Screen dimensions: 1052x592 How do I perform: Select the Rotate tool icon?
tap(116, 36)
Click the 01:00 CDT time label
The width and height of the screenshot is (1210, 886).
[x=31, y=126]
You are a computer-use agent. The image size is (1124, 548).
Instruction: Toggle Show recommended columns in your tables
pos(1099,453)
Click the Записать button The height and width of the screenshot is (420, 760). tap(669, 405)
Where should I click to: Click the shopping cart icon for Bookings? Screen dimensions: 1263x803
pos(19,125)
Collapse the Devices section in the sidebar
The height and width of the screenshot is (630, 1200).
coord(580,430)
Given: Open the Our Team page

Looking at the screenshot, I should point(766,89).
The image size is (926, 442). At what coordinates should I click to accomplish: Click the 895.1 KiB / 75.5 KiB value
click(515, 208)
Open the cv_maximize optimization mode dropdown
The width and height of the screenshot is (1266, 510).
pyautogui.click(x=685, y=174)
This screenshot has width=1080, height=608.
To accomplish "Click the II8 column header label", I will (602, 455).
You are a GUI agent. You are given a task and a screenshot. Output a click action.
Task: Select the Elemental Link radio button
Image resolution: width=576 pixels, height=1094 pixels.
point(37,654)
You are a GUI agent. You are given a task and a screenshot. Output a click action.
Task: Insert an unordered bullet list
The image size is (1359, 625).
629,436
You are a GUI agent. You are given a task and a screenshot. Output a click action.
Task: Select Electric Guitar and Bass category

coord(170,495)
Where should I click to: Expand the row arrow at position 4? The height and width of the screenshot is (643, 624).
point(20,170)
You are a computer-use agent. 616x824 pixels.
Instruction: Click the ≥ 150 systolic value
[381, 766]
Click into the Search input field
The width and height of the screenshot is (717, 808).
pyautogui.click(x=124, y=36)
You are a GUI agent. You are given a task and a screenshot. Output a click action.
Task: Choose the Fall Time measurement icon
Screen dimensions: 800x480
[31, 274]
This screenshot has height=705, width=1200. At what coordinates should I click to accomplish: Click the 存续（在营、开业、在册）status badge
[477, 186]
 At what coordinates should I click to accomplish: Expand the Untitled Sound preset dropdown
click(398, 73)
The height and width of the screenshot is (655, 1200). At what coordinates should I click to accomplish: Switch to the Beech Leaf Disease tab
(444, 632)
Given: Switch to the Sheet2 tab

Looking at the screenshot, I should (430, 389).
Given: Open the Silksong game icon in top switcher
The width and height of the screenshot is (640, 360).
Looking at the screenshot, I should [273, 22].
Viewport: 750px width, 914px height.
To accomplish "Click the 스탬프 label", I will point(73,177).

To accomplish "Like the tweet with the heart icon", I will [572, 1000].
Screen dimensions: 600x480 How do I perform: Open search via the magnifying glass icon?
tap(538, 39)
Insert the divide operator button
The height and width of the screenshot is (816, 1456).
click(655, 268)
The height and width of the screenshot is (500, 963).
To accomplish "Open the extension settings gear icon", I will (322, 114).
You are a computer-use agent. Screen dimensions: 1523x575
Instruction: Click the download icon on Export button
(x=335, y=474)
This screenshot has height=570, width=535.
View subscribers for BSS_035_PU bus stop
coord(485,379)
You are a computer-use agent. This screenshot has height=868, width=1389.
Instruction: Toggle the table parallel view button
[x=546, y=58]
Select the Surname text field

_____

Task objective:
Return each line of the material in which the string "field" can be found.

Answer space:
Click into the Search input field
Select the Surname text field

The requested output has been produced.